Getting classic rock right in the modern day is a tricky task: it requires injecting a sense of '70s spirit while bringing something fresh to the table, but nobody treads the line quite so successfully as achingly authentic UK blues-rockers The Temperance Movement.
Following the departure of Luke Potashnick last year, Paul Sayer is now the sole guitar player in the band, but the duo cast a mean sonic shadow on the band's second album, White Bear, which is chock-full of chunky chord riffs, echo-laden leads and slick hard-rock songwriting.
Here, Paul lets us in on his six-string loves, quest for better slide playing and surprising session success…
1. What was your first guitar and when did you get it?

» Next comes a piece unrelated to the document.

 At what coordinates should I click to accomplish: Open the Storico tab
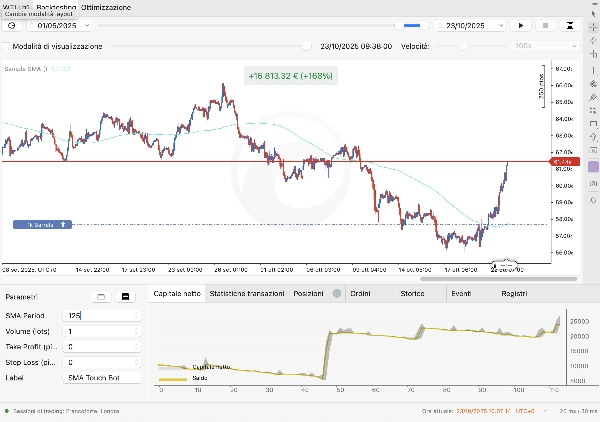click(x=412, y=293)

"I'm very lucky that the first guitar I ever played is still my main one! It's a 1973 Telecaster which was my Dad's, and it's Sunburst, which is quite a rare color for the '70s Teles. As if all that didn't make it sentimental enough, Keith Richards signed the back of it for me last year when we opened for The Rolling Stones in Orlando!"
2. The building's burning down – what one guitar do you save?

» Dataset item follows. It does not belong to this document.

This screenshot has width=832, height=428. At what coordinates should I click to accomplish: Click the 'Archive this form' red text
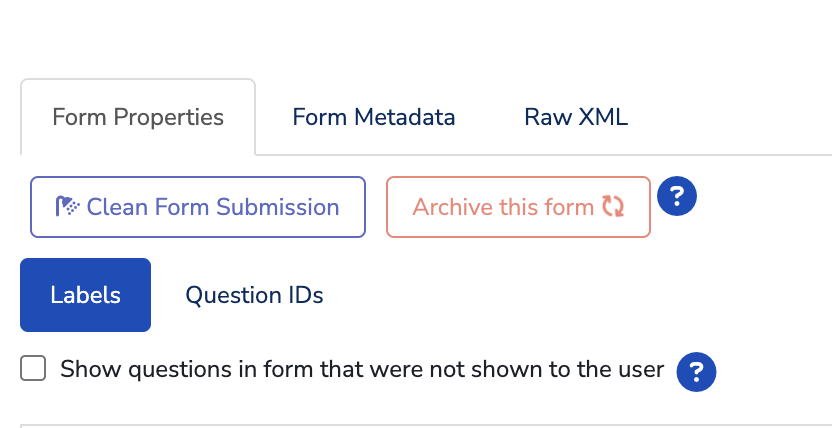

"I think it's safe to say that's pretty much been covered in the previous question!"
3. Is there a guitar, or piece of gear, that you regret letting go?
"I had a great early '70s ES-335, which sounded awesome. I sold it to a friend, because it had the post-'65 thin nut width, which felt strange to play, but I kind of wish I'd held onto because it sounded so good!"
4. And what's the next piece of gear you'd like to acquire?
"Honestly, I'm in a phase now of wanting to really focus on getting the best out of what I have already. I have some great guitars, amps and effects, and always looking to the next bit of gear can sometimes be too much of a distraction from actually making music! Having said that, my old Echoplex is pretty temperamental and noisy, so I'd love to try the Fulltone Tape Echo."
5. Is there an aspect of guitar playing that you'd like to be better at?
"At the moment, if I could zone in on a particular thing, it would be my slide playing. To have a tiny bit of what Blake Mills has going on would suit me just fine!"
6. When did you last practise and what did you play?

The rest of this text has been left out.